NEW & NOTEWORTHY Measurement of nitrate and especially nitrite in small, i.e., biopsy-sized, muscle samples is analytically challenging. We have developed a precise, accurate, and convenient method for doing so using an affordable commercial HPLC system.

Keywords: high performance liquid chromatography, human muscle, nitrate, nitric oxide, nitrite

INTRODUCTION

Skeletal muscle has recently emerged as a central player in whole-body nitric oxide (NO) metabolism. Specifically, studies of rodents by Piknova et al. (7, 22, 23) have demonstrated that, due in part to its mass, muscle represents the largest reservoir of nitrate (NO3) in the body. This NO3 can potentially be reduced intramuscularly to form nitrite (NO2) and then NO via mammalian NO3 reductases [e.g., xanthine oxidoreductase (XOR)], thereby possibly contributing to, e.g., exercise hyperemia (22). Alternatively, NO3 can be exported from muscle via the circulation, thus possibly supporting NO formation in other tissues. In turn, muscle seems to depend upon both endogenous and exogenous sources to maintain its stores of NO3 and NO2. In particular, NO synthase 1-deficient mice exhibit a dramatic reduction in muscle, but not liver, NO3 concentration (23), demonstrating the importance of oxidation of locally produced NO in maintaining this pool. On the other hand, feeding rats a low NO3/NO2 diet for 7 days also results in a significant reduction in the level of these compounds in muscle [and other tissues, e.g., the heart (3)], indicating that dietary intake also normally contributes to this reservoir (7).

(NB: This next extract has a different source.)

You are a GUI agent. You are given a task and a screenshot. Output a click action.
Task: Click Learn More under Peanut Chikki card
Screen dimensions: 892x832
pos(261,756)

Given this newly appreciated importance of skeletal muscle in whole-body NO3/NO2/NO metabolism, at least in rodents, it is vital to be able to perform similar measurements in humans, especially in clinical populations that may be deficient in NO, e.g., the elderly (5, 20), patients with heart failure (29), etc. In this context, however, the small size of human muscle biopsy samples represents an analytical challenge, especially if other assays are also to be performed. This is particularly true for NO2, considered the better indicator of NO bioavailability (12, 13), as its concentration in muscle (i.e., 0.5–1 pmol/mg) is much lower than that of NO3 (i.e., 100–200 pmol/mg) (7, 22, 23). Laboratory reagents, glassware, etc., are also commonly contaminated with NO3 and NO2 (9, 15), further compounding the issue.

Numerous methods exist for quantifying NO3 and NO2 in biological samples (31), several of which should at least theoretically provide sufficient specificity and sensitivity for analysis of small amounts of human muscle. For example, the limit of detection (LOD) of the ozone-based chemiluminescent method used by Piknova et al. (7, 2224) has been reported to be as low as 0.1 pmol (6). Assuming that the NO2 concentration of human muscle is similar to that of rodents, even 1 mg of tissue should be sufficient. Achieving this level of sensitivity may require careful attention to experimental details, however, as the LOD of the chemiluminescent approach is more typically stated to be ~1 pmol (18, 24, 25), requiring a correspondingly greater amount of tissue.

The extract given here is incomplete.